Vanishing Photographs, a Book, and a Box

In February, I wrote to someone who had been a graduate student at SFAI, someone I had met at a gathering of students and educators at the Book Club of California in the Spring of 2013. I remembered the book he had presented a little hazily: I knew that the photographs, that he had taken and developed on gelatin silver paper, were unfixed, and that they would disappear over time, that the book was about memory and loss. Since I often have photography students in my CCA class, I thought I might inquire and perhaps purchase or trade for the book. I did remember it as powerful and conceptually interesting, the sort of thing that would appeal to anyone, really.

The book's creator is John Steck Jr. The book is called Lament. It is hardcover, a kind of drum leaf binding with digitally printed text. He made it in 2012 and there are five copies. Each has twelve photographs, including the cover image.

He sent it in a box, formerly used to house photo paper, and wrapped in bubble wrap.

With a loose paper to shield the cover image.

It begins: "All of these memories must leave me"

An inside page: "Shadow of a window, vase of flowers in the distance"

Very simple, understated, yet somehow powerful and not sentimental because of its straightforward description. The mystery lies in the hidden emotion, which is clearly there with words like "no longer there" and "Willow tree in the rain" and "my Ireland."

Last December, before I bought the book, I asked him a few questions, which he was happy to answer. After some  "extreme changes" in his life he found that he had bad associations with a series of photographs he had taken. Struck by how powerful those images had become, he thought he might be able to rid himself of those unpleasant feelings if he watched the images fade away. Ultimately, the more he worked with the images, the more neutral they became. He still felt connected to the images, but they did not cause him further anxiety. Conceptually, the book mimics our experience of memory; we hold onto images and they begin to change and fade gradually over time. As he pointed out, the words of the titles will remain, and even after the images are gone or become ghostly silhouettes, the words can spark the viewer's own imagination. In this way, the viewer will become a more active participant over time.

It is interesting that John confronted his emotions by delving deeper into the material instead of running away from it and how that confrontation (transformation through art) actually released him.

I didn't really want to leave the book in the mailing box with the bubble wrap, so this past week I made a box for it, a clamshell that echoes its colors. Black seemed a natural choice, but the book is a warm black, more brown, and I generally hate all-black boxes anyway. Luckily, I was able to rustle up some scraps of maroon, plus some painted paper pieces that seemed to match.
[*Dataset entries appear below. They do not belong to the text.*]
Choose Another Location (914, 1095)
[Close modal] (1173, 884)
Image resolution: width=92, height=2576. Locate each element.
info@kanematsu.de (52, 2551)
The box is slightly too large. In calculating the size of the box, I had added an inch to the book's width and height. Three-quarters of an inch probably would have been better. But I'm thinking about wrapping the book in plain muslin cloth, shroud-like, or in black velvet, photographer-style. That will pad it, protect it, and give a clue to its delicate nature, I think.

I will keep it in darkness. But I won't be afraid to look.


Anna Mavromatis said…
The book, the story, your box and desire to house and protect it, the post...
This is a wonderful post. There is an article about memories in the New Yorker this week, Partial Recall. Reminds me of this.
Velma Bolyard said…
i really like this, and like your plan to clothe the book in its box.